Teks Bacaan:
^^^^^^^^^^^^^^^^
Sementara dengan 180 negara yang ada di dunia dan masuk ke dalam penelitian yang dilakukan oleh TII, Indonesia memiliki skor yang sama dengan Gambia.

Usai memaparkan data ini, Wawan mengatakan pencapaian skor IPK Indonesia mengalami titik balik. Sebab, sejak 2008 lalu, IPK Indonesia seringkali menanjak dan hanya beberapa kali stagnan.

Kritik pun berdatangan dengan adanya hasil penelitian TII ini. Dalam acara rilis tersebut, mantan Wakil Ketua Komisi Pemberantasan Korupsi (KPK) Laode M Syarif menyampaikan kekecewaannya.

Dia mengatakan, penurunan ini harusnya jangan kemudian dianggap sebagai sesuatu yang biasa saja melainkan harus disikapi lebih bijak lagi.

"Jangan kita menganggap (hasil ini, red) sebagai sesuatu yang biasa-biasa saja. Karena 2019 kita dapat 40 dan kita kembali. Berarti kita kembali pada tahun 2016, 37. Jadi itu lima tahun ke belakang. Sehingga jangan kita anggap ini sesuatu yang biasa-biasa saja. Ini betul bukan lagi lampu kuning, tapi lampu merah," tegas Laode dalam acara yang sama.

Selain itu, dirinya juga menyinggung penurunan semacam ini tidak pernah terjadi di tahun sebelumnya. "Jadi siapa yang bertanggung jawab, ya itu stake holder utamanya," ungkapnya.

"Karena yang pertama adalah yang paling rentan itu adalah korupsi politik jadi diwakili yang paling atas dan korupsi di sektor penegakan hukum yaitu polisi, KPK, kejaksaan, Mahkamah Agung, penjara, dan lainnya. Dan tentunya adalah masyarakat kita semua," imbuhnya.
^^^^^^^^^^^^^^^^
Soal Tugas 1: Cetak ulang seluruh teks tentang skor IPK Indonesia tanpa mengubah apa pun.
Soal Tugas 2: Perbarui catatan mulai dari baris yang memuat "Disable the プレビュー" sampai baris yang memuat "Open the GÜNDEM" dengan mengganti "store logo" menjadi "brand logo". Tampilkan hanya baris-baris tersebut, dan biarkan bagian lain tetap sama.

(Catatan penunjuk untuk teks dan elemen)
^^^^^^^^^^^^^^^^
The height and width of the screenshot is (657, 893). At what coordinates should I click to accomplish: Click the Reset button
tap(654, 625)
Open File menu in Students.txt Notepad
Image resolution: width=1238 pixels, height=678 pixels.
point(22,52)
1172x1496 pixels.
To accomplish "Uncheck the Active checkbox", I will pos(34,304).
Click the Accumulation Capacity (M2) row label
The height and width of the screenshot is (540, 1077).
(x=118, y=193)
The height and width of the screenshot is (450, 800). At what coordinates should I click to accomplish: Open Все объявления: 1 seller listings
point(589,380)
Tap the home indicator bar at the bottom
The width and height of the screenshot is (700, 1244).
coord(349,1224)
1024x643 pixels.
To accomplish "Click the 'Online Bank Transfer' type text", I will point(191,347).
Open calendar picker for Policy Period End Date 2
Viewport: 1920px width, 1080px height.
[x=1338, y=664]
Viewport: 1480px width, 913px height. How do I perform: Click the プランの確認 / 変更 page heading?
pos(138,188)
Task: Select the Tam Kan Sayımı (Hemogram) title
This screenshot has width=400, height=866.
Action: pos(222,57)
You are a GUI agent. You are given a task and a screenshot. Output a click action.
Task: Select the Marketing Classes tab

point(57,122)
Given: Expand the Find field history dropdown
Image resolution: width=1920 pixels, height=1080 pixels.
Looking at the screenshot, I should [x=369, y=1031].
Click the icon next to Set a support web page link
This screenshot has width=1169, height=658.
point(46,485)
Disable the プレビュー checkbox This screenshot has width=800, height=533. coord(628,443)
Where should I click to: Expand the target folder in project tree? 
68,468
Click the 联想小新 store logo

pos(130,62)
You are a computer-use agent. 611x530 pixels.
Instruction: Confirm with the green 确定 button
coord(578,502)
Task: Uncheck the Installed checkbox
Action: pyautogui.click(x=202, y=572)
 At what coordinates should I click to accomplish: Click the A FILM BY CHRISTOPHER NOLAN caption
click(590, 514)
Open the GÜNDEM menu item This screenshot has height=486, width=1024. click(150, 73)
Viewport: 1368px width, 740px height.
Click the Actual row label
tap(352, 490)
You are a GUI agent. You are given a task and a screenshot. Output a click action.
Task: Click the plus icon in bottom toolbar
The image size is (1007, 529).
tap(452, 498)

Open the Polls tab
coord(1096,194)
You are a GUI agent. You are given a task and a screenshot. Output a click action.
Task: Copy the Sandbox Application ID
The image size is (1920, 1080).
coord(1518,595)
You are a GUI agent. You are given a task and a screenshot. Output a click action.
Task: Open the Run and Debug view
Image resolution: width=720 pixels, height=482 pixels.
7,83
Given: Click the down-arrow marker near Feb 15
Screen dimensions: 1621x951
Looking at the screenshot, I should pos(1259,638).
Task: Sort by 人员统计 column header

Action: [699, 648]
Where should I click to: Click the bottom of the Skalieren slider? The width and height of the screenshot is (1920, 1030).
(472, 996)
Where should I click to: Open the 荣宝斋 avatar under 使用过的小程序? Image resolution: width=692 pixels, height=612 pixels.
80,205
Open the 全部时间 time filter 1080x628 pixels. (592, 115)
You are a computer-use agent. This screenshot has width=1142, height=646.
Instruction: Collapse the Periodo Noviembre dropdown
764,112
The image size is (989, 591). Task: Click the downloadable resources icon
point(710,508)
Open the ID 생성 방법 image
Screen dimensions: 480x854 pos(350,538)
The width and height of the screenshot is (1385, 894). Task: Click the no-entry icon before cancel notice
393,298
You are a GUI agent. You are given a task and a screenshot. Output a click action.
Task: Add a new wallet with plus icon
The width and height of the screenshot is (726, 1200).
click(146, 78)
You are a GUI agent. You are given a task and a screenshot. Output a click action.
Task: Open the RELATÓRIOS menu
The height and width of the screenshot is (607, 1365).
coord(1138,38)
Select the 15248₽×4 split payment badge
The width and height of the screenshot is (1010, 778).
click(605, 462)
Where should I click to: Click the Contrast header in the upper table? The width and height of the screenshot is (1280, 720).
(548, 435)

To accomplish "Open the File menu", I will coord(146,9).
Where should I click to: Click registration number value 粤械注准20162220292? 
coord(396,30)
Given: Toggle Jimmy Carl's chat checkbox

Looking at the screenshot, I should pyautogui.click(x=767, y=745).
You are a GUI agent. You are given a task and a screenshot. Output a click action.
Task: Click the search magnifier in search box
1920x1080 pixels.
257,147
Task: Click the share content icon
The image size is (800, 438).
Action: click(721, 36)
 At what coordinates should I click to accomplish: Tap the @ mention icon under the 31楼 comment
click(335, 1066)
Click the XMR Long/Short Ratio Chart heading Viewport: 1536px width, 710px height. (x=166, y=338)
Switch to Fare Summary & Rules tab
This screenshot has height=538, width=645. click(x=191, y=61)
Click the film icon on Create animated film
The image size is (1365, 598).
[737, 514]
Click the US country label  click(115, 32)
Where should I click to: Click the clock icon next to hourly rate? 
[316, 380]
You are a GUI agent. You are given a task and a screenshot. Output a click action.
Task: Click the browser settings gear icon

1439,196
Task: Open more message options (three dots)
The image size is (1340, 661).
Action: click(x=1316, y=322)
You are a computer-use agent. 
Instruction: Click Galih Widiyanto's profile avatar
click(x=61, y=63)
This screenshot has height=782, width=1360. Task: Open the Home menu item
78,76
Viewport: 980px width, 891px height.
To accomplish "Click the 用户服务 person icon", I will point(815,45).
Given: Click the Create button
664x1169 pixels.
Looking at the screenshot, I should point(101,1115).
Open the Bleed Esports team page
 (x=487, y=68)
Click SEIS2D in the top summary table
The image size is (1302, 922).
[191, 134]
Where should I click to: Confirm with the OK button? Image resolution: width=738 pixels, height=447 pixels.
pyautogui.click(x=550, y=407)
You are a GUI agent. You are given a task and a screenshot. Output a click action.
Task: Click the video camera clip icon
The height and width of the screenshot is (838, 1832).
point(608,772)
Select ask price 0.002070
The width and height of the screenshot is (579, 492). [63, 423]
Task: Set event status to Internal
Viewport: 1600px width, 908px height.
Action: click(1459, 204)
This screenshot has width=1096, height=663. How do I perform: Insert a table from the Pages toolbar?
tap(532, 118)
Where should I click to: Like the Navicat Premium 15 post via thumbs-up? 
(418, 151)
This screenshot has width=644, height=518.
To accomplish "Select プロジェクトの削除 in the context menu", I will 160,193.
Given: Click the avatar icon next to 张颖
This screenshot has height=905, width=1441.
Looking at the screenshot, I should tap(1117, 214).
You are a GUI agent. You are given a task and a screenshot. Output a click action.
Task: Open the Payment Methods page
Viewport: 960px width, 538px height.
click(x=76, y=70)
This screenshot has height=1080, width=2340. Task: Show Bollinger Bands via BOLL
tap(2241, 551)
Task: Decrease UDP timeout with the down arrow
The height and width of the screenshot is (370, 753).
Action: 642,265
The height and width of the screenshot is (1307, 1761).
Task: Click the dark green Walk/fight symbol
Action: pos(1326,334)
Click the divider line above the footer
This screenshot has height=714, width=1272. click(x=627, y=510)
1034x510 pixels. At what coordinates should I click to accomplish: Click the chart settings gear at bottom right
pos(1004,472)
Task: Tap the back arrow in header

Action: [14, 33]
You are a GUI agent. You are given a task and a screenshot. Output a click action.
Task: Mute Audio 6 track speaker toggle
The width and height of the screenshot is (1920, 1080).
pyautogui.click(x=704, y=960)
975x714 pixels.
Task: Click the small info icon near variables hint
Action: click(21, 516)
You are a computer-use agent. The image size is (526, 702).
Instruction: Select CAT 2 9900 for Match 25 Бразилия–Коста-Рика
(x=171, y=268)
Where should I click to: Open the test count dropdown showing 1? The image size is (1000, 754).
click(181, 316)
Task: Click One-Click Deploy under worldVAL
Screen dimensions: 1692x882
^^^^^^^^^^^^^^^^
Jawaban Akhir 1:
Sementara dengan 180 negara yang ada di dunia dan masuk ke dalam penelitian yang dilakukan oleh TII, Indonesia memiliki skor yang sama dengan Gambia.

Usai memaparkan data ini, Wawan mengatakan pencapaian skor IPK Indonesia mengalami titik balik. Sebab, sejak 2008 lalu, IPK Indonesia seringkali menanjak dan hanya beberapa kali stagnan.

Kritik pun berdatangan dengan adanya hasil penelitian TII ini. Dalam acara rilis tersebut, mantan Wakil Ketua Komisi Pemberantasan Korupsi (KPK) Laode M Syarif menyampaikan kekecewaannya.

Dia mengatakan, penurunan ini harusnya jangan kemudian dianggap sebagai sesuatu yang biasa saja melainkan harus disikapi lebih bijak lagi.

"Jangan kita menganggap (hasil ini, red) sebagai sesuatu yang biasa-biasa saja. Karena 2019 kita dapat 40 dan kita kembali. Berarti kita kembali pada tahun 2016, 37. Jadi itu lima tahun ke belakang. Sehingga jangan kita anggap ini sesuatu yang biasa-biasa saja. Ini betul bukan lagi lampu kuning, tapi lampu merah," tegas Laode dalam acara yang sama.

Selain itu, dirinya juga menyinggung penurunan semacam ini tidak pernah terjadi di tahun sebelumnya. "Jadi siapa yang bertanggung jawab, ya itu stake holder utamanya," ungkapnya.

"Karena yang pertama adalah yang paling rentan itu adalah korupsi politik jadi diwakili yang paling atas dan korupsi di sektor penegakan hukum yaitu polisi, KPK, kejaksaan, Mahkamah Agung, penjara, dan lainnya. Dan tentunya adalah masyarakat kita semua," imbuhnya.

Jawaban Akhir 2:
Disable the プレビュー checkbox This screenshot has width=800, height=533. coord(628,443)
Where should I click to: Expand the target folder in project tree? 
68,468
Click the 联想小新 brand logo

pos(130,62)
You are a computer-use agent. 611x530 pixels.
Instruction: Confirm with the green 确定 button
coord(578,502)
Task: Uncheck the Installed checkbox
Action: pyautogui.click(x=202, y=572)
 At what coordinates should I click to accomplish: Click the A FILM BY CHRISTOPHER NOLAN caption
click(590, 514)
Open the GÜNDEM menu item This screenshot has height=486, width=1024. click(150, 73)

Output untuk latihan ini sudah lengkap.